The Toxandri (or Texuandri, Taxandri, Toxandrians etc.) were a people living at the time of the Roman empire. Their territory was called Toxandria, Toxiandria or Taxandria, a name which survived into the Middle Ages. It was roughly equivalent to the modern Campine (Dutch Kempen) geographical region of northeastern Flanders and southern Netherlands. In modern terms this covered all or most of North Brabant, the east of Antwerp Province, and the north of Belgian Limburg.
Their name is also preserved in modern placenames such as Tessenderlo, which is in the modern Belgian province of Limburg where it borders upon the provinces of Antwerp and Flemish Brabant.
Pliny the Elder in his Naturalis Historia reported that they were divided into "various peoples with many names". He placed them at the extreme edge of Gallia Belgica, "beyond" the River Scaldis (modern Scheldt) which apparently separated them from the Menapii. This means that the Toxandria were either within, or very close to, the part of the river delta frontier area of Belgic Gaul, that later became part of Roman "Lower Germany".

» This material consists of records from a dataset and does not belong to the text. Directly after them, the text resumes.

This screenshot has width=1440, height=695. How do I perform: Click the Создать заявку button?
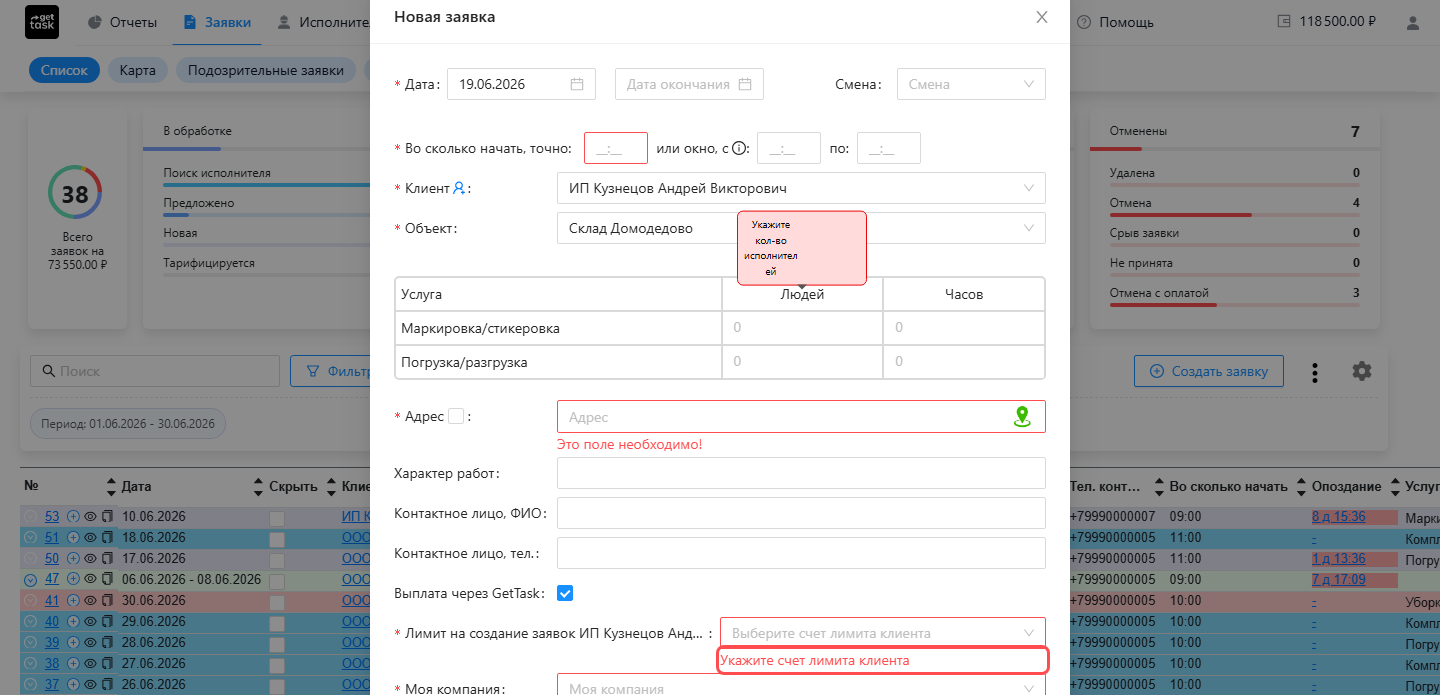point(1209,371)
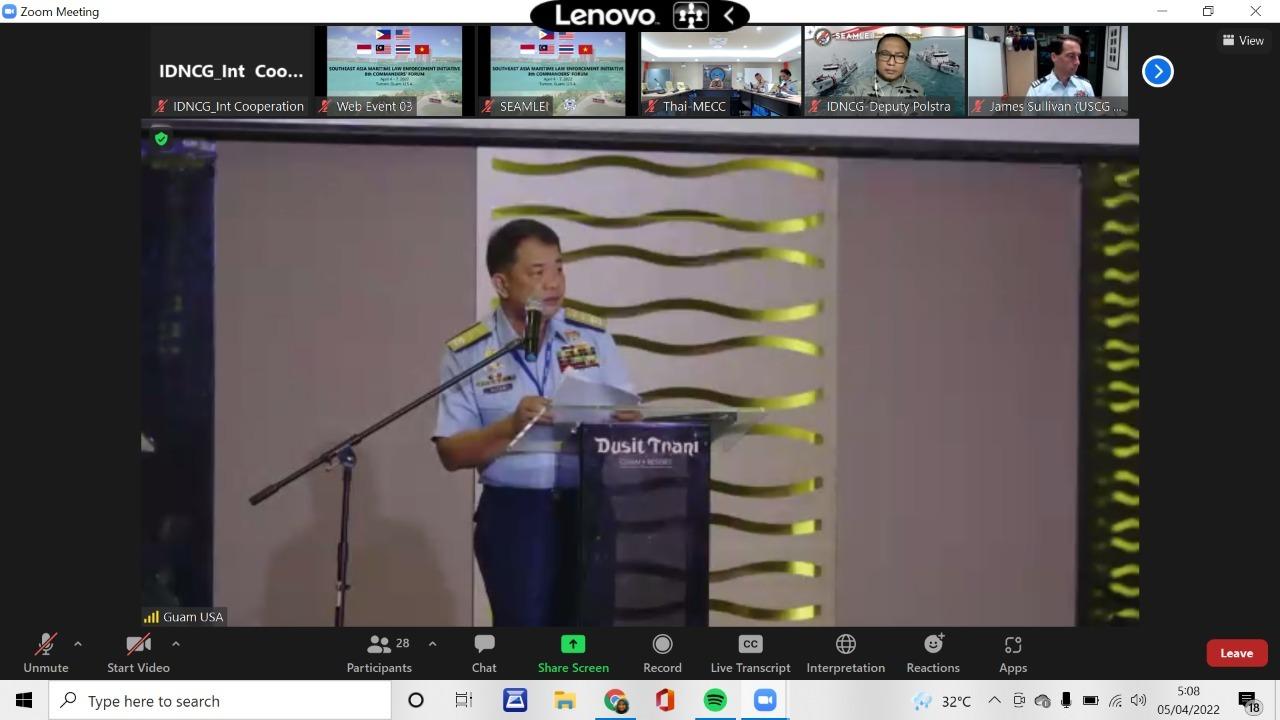Toggle Start Video camera on
The image size is (1280, 720).
pos(138,653)
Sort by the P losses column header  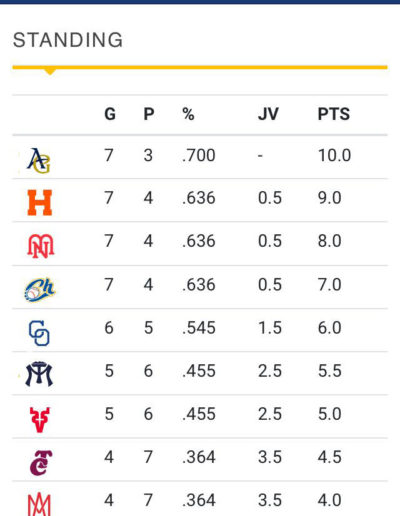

From military records around the empire it appears that the Texuandri may have formed at least one administrative district or "pagus" which contributed troops to Roman armies, but it appears to be associated with more than one higher level district. One is the Civitas Tungrorum, the civitas of the Tungri, but there also seems to be an association with the civitas of the Nervii, to the west. The modern town of Tongerloo, named after the Tungri, is very close to Tessenderlo, but actually further from the city of the Tungri which is modern Tongeren. The relationship between the Tungri and Toxandri is unclear.